Alguna vez me contó que, siendo niño, su padre le mostró la reproducción de un cuadro de Pablo Picasso: Las señoritas de Avignon. “Mi reacción fue inmediata”, me contó. “Fue como si de golpe reconociera otra forma de mirar la belleza, a través de una obra que desde entonces me encanta y que, creo, inaugura de hecho el arte del siglo XX, el arte realmente moderno”. Y hoy me resulta extraño recordarlo: ahora que rescato la última ocasión que nos vimos —nos encontramos por casualidad en el Xel-Ha de la Condesa— y alguna otra ocasión previa —para comer en mi casa—, me sorprendo al darme cuenta que su rostro final había ido adquiriendo poco a poco los mismos rasgos bidimensionales y de máscara africana que conforman los rostros de las prostitutas que pintó Picasso.
V era poeta, pero no escribía poesía: él era el poema, él quiso encarnar el poema. Por eso se metía a los barrios lumpen al atardecer, compraba caguamas y cajetillas de cigarros en tienditas, se hacía amigo de los valedores de una cuadra perdida en el desierto de concreto y polvo, los escuchaba hablar y montaba para sí mismo pasajes y escenas de El vampiro de la colonia Roma (de Luis Zapata) o de Las púberes canéforas (de José Joaquín Blanco), novelas que leyó y vivió.

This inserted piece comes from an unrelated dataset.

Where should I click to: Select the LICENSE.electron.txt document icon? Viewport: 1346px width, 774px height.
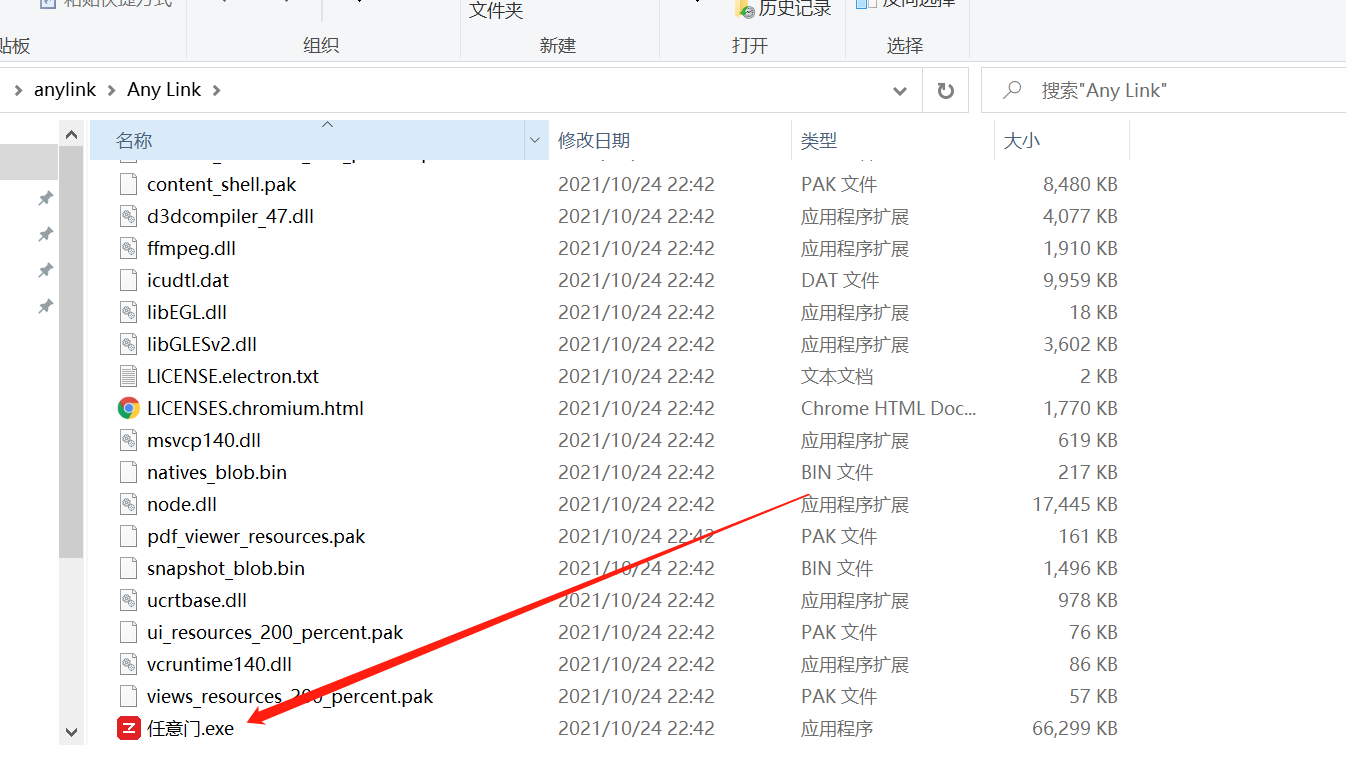[128, 376]
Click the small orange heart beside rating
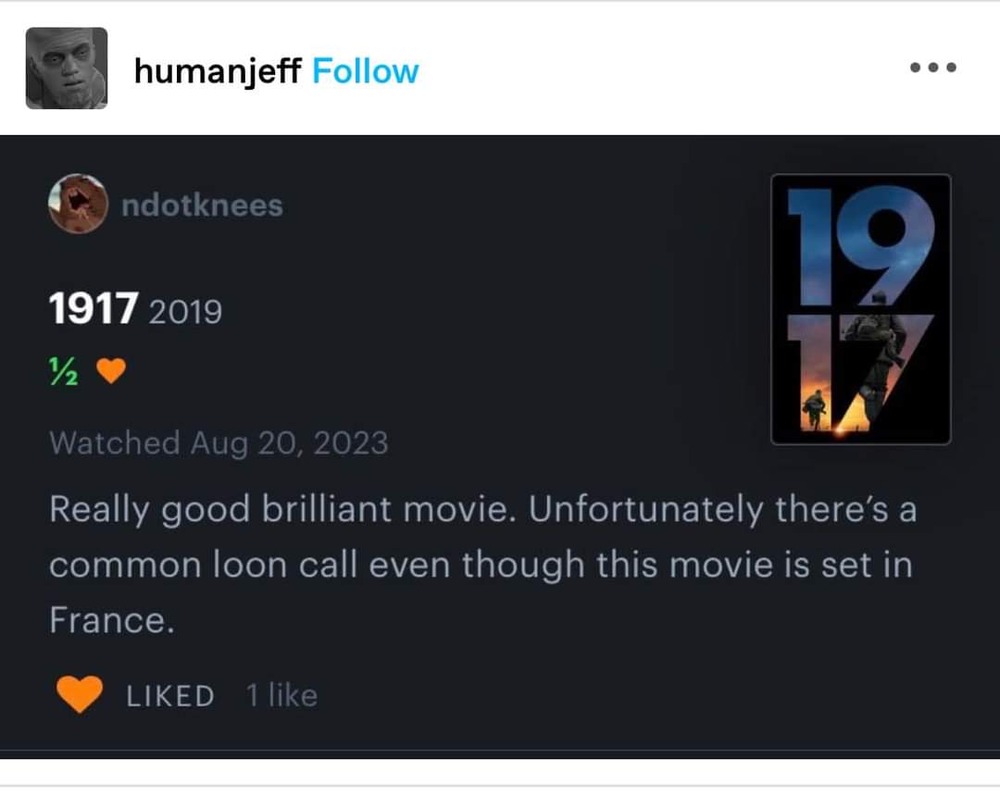 [110, 372]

La pulsión sexual sin nombre, el anonimato del asiento trasero de un auto —a veces todo iba bien; otras, no. Entonces, golpeado, vejado, maltratado, terminaba por dar en el hospital. Resulta obvio decir que había en él algo tanático, mortal, un sol negro como el de Nerval que daba siempre el mediodía en su alma. Había dolor que debía corresponderse con un evento puro y simple y violento. Pero, la verdad, no sé de qué escribo y no puedo saberlo, tanteo con las palabras pero V se aleja —habitó otro planeta, otra galaxia.
Es sencillo juzgar y es de gente simple pretender llegar a “conclusiones” apoyándose en unas cuántas líneas que escribo de prisa, a la sombra de su ausencia definitiva. No hay conclusión en el hombre; no hay moraleja en lo humano; todo es a final de cuentas simulación. Cierto lugar común establece como de mal gusto “hablar mal” de los muertos. Yo prefiero escribir de lo que fui conociendo al paso de los años, una verdad terrible que aspiró a la belleza. Sé que él también la hubiera querido —el dolor por su muerte está ahí, sigue ahí. No hay nada más qué agregar.
Quería escribir sobre él: rescatarlo del inevitable olvido, creo que se lo debo como amigo. En medio de tanta estupidez, de tanta vulgaridad, atrapado por su propia manera estúpida de morirse, V debe ser rescatado aunque sólo sea para algunos pocos que lo conocimos y que lo quisimos, que disfrutamos de su plática inteligente, de su enseñanza y de su sensibilidad, cosas tan necesarias en estos días negros y grises que toca que vivir.
Buen viaje, Enrique. Nos vemos del otro lado.